Asbestos was considered as a miracle product during much of the 20th century, and was used extensively in construction and manufacturing. Asbestos has been progressively banned in Europe and in North America since the 1970s, when the carcinogenic effects of the exposure to asbestos became apparent. In 2005, asbestos was banned in the European Union, followed by other countries. To date, over 40 countries have banned asbestos.
However, asbestos imports and use have increased in much of the world, and case studies from India and Thailand confirmed that the prolific use of asbestos is exposing workers to serious occupational risks. The WHO estimates that it is in South-East Asia that there is the largest number of workers exposed to asbestos directly.
A global disaster
The full impact on human health of asbestos cannot be measured. Asbestos-related diseases take between 20 and 60 years to appear, and in many countries, data may not be reliable. However, epidemiological studies and medical experience confirm that the effect on the health of workers is dramatic.

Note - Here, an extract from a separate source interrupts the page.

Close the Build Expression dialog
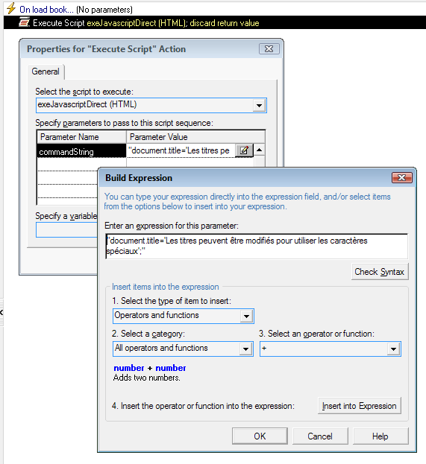Image resolution: width=426 pixels, height=464 pixels. (401, 177)

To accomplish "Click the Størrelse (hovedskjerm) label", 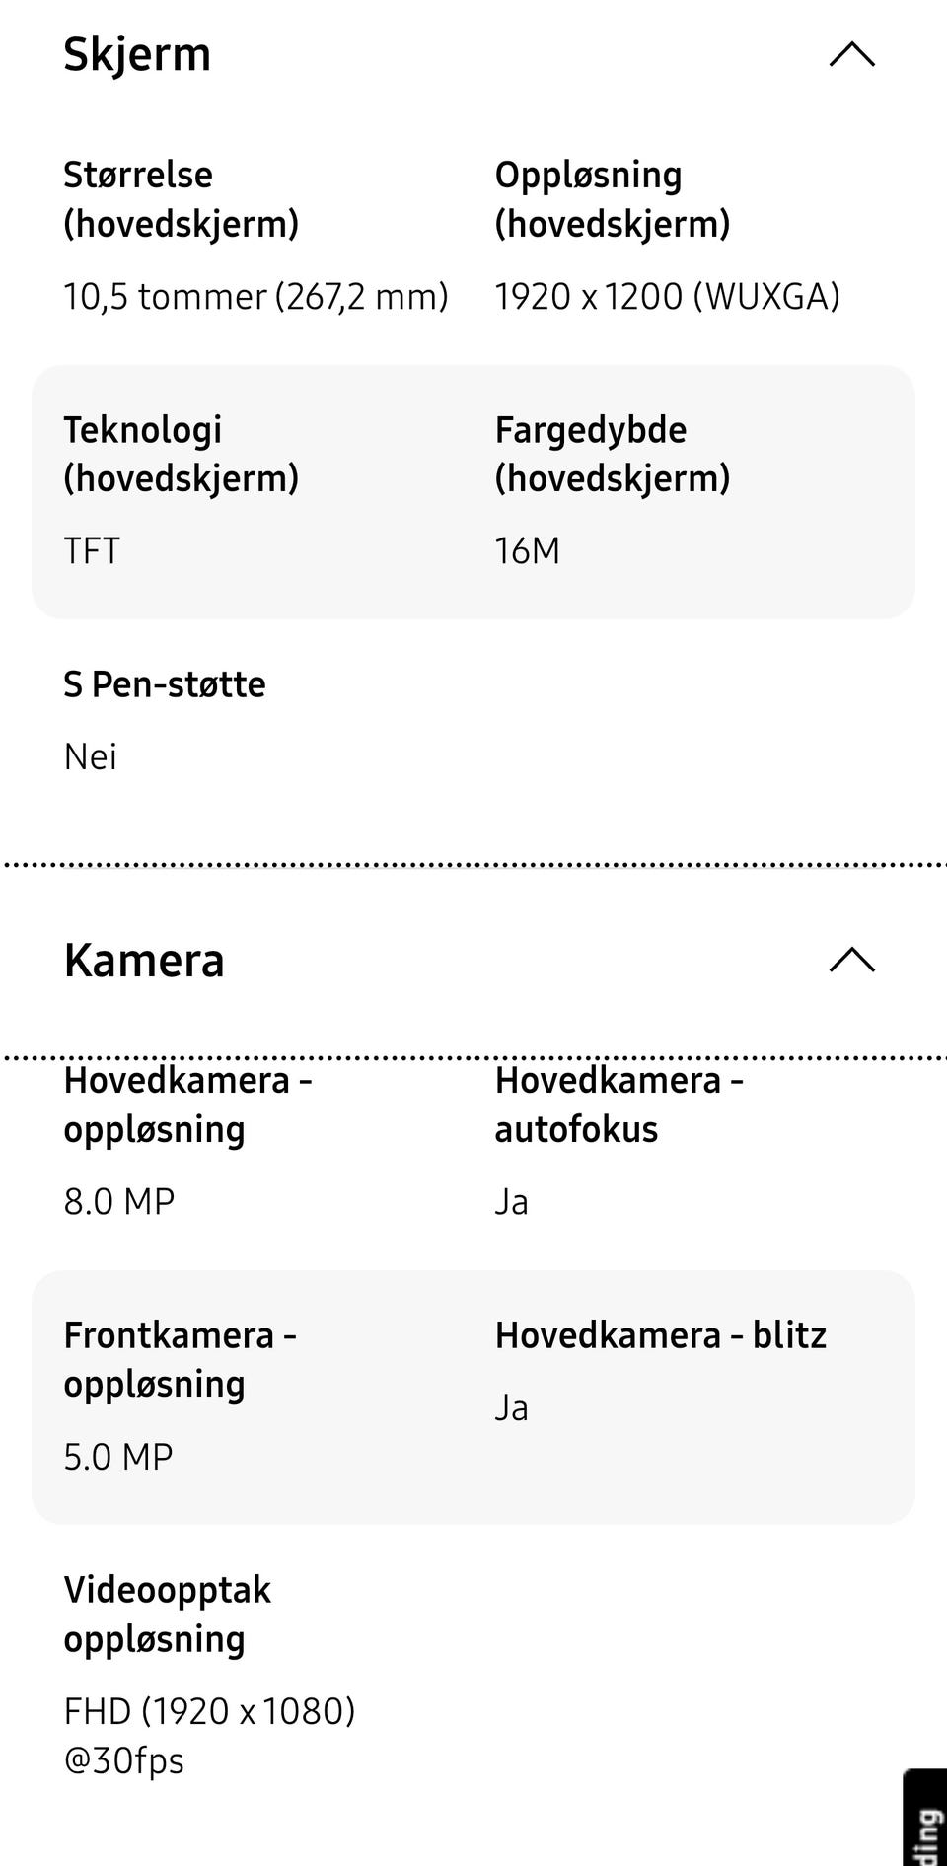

In Germany, more than 50,000 cases of asbestos-related diseases have been recognized to date. In the UK, it is estimated that 120,000 people may be victims of exposure to asbestos, and one in every 100 men born in the 1940s may be affected.
Annually, as many as 100,000 people die from asbestos-related diseases worldwide, representing over 54 per cent of deaths due to occupational cancers.
"Asbestos is a global disaster," said Dr. Klaus Bartels, an ISSA expert on the issue and organizer of the symposium. "Nevertheless, and despite the harmful effects on the health of workers and the ensuing negative impact on the economy, 2.5 million tons of asbestos per year are still mined worldwide," he indicated.
Studies indicate that the number of asbestos victims is likely to increase for another 5 to 10 years, even in countries that have banned asbestos, according to Dr. Kurt Straif of the International Agency for Research on Cancer. "Urgent and concerted action is needed, particularly in developing countries, to curtail a second, even bigger wave of the global asbestos disaster."
For occupational safety and social security systems, the healthcare and compensation burden of asbestos is massive. Asbestos has a direct impact on social security as it causes a major burden on worker's compensation, pension and health care schemes. Asbestos is a topic of major concern to the ISSA's Special Commission on Prevention, which adopted a Declaration to ban asbestos in 2004, and advocates for a worldwide ban.
Economic and financial burden
"Over the past 20 to 30 years, asbestos compensation payments have exerted a considerable economic strain on many industrial countries," said Michal Mekota, a legal and insurance specialist. Insurance companies estimate that the future cost of asbestos claims may be as much as US $ 200-300 billion globally. Over 60,000 jobs have been lost as a result of bankruptcy following litigation in the USA alone.
"In emerging economies, those presently exposed to asbestos may seek claims in 20-30 years, with a potentially high economic impact," warned Mekota.
Nanotechnologies: Opportunity or risk?
Could nanotechnologies be associated with the same risks as asbestos? The topic was the focus of other symposia sessions, and of a press briefing organized by the ISSA. Tiny carbon molecules have remarkable properties that are used in advanced technologies and materials, and are a rapidly-growing sector of industry.
Nanotechnologies contain tiny fibres that could trigger diseases similar to asbestos, said Dr. Markus Berges, of the German statutory insurance's (BG) Institute for Occupational Safety and Health. "We have much to do to understand and distinguish the safe nanoparticles. We have to get it right," he concluded.
"Nanotechnologies represent an enormous opportunity, but they may also contain serious risks for occupational safety and health that we should identify and assess," said Dr. Jorma Rantanen, President of the International Commission on Occupational Health. "We must anticipate to avoid the disaster of asbestos."